Published 21st July 2017

Duty of Care to Cellmate in Jail Suicide

In Butchart v The Home Office, 15 March 2006 the Court of Appeal has considered a strike out application by the Home Office in respect of a psychiatric injury claim by Mr Butchart arising from the suicide of his cell mate, Ian Holms.

The Court of Appeal concluded that the control mechanisms set out in Frost v Chief Constable of South Yorkshire Police [1999] 2AC 455 (the Hillsborough litigation) do not arise because of the nature of the relationship between a prisoner and the Prison Service. Mr Butchart did not have to prove ‘close ties of love and affection’ to the deceased to recover compensation for forseeable psychiatric damage.

In circumstances where a prisoner is vulnerable to psychiatric harm, the Prison Service therefore owes a duty to take reasonable steps to minimise that risk.

Further, the decision to place a suicidal prisoner with Mr Butchart was capable of amounting to a breach of that duty even where the claimant had consented to the placement.

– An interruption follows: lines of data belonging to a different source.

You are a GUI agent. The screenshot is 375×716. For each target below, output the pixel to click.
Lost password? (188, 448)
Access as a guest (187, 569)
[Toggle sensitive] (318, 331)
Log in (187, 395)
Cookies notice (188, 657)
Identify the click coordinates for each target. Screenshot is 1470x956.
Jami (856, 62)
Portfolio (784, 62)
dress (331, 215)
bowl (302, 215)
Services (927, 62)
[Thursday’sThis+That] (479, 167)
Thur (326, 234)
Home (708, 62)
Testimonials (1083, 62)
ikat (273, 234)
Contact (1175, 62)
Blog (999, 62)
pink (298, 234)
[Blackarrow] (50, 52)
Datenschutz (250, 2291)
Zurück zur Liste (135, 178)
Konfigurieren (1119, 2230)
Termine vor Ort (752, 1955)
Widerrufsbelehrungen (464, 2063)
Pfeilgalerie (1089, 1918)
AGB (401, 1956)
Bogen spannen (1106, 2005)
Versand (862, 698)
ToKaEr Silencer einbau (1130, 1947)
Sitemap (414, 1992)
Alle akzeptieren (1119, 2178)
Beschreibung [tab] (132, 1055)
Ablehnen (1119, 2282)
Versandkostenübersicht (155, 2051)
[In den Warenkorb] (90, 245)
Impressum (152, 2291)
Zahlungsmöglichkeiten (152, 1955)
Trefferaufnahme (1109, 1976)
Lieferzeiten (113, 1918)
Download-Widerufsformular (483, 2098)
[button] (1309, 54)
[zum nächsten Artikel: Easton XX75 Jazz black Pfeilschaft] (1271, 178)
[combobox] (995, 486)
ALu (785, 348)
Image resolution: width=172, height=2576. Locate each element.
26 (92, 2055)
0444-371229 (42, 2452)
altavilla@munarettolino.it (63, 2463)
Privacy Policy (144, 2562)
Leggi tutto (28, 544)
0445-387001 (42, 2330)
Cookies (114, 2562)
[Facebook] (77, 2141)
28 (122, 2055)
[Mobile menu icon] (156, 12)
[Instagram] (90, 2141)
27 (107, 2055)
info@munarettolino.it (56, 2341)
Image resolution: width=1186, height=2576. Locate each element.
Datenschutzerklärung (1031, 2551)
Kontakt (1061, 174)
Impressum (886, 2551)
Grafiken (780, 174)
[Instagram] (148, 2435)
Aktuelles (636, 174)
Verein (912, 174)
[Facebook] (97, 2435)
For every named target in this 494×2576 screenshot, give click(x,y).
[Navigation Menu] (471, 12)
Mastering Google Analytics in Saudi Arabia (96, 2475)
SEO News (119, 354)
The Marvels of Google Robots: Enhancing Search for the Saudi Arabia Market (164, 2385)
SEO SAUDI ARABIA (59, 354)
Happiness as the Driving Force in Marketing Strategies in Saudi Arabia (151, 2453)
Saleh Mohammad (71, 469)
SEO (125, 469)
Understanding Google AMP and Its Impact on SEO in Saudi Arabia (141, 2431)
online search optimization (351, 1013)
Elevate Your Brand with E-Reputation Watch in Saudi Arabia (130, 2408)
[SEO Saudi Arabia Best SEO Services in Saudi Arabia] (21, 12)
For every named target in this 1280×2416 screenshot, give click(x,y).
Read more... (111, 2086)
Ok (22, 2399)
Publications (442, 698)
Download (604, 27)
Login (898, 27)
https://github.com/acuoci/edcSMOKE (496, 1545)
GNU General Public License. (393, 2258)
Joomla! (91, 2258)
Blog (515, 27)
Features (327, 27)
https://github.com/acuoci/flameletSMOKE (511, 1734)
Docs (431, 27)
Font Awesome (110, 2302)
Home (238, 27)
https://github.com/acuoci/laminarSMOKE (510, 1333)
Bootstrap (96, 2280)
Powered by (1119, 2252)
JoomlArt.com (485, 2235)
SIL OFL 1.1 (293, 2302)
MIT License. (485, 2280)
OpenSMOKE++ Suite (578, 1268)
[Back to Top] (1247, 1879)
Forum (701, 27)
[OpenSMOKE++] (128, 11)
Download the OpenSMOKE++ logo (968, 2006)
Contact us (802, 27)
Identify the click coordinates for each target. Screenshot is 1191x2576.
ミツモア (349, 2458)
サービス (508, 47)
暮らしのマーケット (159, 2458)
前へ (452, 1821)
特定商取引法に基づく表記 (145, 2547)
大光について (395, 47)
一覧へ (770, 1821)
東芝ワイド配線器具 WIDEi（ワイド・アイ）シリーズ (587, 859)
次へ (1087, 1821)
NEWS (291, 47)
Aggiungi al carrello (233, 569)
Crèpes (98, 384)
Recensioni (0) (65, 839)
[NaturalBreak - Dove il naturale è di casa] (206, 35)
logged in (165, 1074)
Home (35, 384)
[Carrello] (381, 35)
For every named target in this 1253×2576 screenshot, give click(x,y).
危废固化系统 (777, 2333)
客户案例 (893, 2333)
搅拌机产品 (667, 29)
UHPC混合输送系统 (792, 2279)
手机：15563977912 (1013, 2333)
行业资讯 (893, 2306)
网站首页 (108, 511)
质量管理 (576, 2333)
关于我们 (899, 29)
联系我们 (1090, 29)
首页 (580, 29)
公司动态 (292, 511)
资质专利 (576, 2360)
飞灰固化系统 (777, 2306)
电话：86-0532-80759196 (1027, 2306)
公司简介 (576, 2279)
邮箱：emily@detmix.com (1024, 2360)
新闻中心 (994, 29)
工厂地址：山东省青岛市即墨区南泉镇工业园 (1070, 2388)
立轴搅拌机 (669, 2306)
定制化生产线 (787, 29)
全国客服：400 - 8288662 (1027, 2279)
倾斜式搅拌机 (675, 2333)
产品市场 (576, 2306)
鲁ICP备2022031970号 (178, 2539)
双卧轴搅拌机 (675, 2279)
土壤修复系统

A breach of the duty might also arise through inadequate monitoring of the placement.

In also dismissing the Prison Service’s application for summary judgment, the Court of Appeal commented that the Prison Service’s argument that the risk of Mr Holm’s suicide was not foreseeable failed to recognise the opinion of the Regional Secure Unit that Mr Holms was at ‘long term risk of self harm and attempted suicide’.

The responsibilities that therefore rested with the Prison Service will fall to be considered by the trial judge “in the light of the inevitable constraints imposed by what is reasonably practicable in a prison community.”